As Senator Kerry showed, being the leader of the smart party can
be almost enough in itself to get you elected president these days.
The popularity this year of movies like Tropic Thunder or the
mega-blockbusting Dark Knight, which flatter their audiences’
intellectual pretensions, suggests that the culture’s
over-valuation of intelligence has now reached the point where the
smart people’s party will sweep all before it. Nor is it a
coincidence that the evil doers in both these films are much more
glamorous, as well as smarter than, the ostensible heroes. For it
is another of the hallmarks of intelligence in the popular
mythology that it is skeptical about ideas of good and evil. It
famously sees the world in gray, not black and white. Now, to me,
that’s the best reason for sticking with the stupid party.

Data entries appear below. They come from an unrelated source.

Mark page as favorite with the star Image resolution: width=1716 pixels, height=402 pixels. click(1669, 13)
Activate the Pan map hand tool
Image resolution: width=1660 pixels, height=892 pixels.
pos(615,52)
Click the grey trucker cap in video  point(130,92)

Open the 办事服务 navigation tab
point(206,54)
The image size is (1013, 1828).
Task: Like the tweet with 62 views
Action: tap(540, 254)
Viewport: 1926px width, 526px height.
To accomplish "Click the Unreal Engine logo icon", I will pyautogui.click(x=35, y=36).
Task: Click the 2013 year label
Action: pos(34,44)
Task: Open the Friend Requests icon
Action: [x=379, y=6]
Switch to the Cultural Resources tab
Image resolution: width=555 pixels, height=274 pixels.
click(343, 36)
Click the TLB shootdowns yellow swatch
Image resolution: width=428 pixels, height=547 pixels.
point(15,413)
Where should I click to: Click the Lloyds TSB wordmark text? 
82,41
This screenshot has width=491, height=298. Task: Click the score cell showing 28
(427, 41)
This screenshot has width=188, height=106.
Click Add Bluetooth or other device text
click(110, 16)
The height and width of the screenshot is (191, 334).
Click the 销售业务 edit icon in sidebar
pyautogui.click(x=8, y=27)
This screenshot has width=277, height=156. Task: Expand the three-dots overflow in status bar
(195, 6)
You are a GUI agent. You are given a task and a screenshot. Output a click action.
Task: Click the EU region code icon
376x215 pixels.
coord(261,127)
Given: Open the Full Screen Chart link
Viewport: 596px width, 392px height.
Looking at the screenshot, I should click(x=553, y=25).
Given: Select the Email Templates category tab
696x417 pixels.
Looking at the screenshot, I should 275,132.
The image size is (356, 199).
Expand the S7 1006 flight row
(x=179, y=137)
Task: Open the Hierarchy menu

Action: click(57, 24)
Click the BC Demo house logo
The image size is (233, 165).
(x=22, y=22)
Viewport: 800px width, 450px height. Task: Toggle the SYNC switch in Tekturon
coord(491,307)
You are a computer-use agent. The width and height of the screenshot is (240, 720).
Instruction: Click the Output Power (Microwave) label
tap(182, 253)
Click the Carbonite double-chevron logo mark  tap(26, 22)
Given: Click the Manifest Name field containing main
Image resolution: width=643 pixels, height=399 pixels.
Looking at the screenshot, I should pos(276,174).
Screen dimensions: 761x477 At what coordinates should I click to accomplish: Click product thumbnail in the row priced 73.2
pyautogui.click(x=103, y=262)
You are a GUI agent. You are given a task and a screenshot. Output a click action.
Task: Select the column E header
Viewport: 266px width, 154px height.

“Good old rock! Nothing beats that,” as Homer says when playing
rock-paper-scissors. But at least to Homer the Americans are
automatically the good guys. That doesn’t play well in the media or
on university campuses, but it’s a quality a lot more likely to
keep a grip on America’s position of world leadership than merely
being smart.
James Bowman, our movie and culture critic, is a resident
scholar at the Ethics and Public Policy Center. He is the author
of Honor: A History and the new book Media Madness:
The Corruption of Our Political Culture, both published by
Encounter Books.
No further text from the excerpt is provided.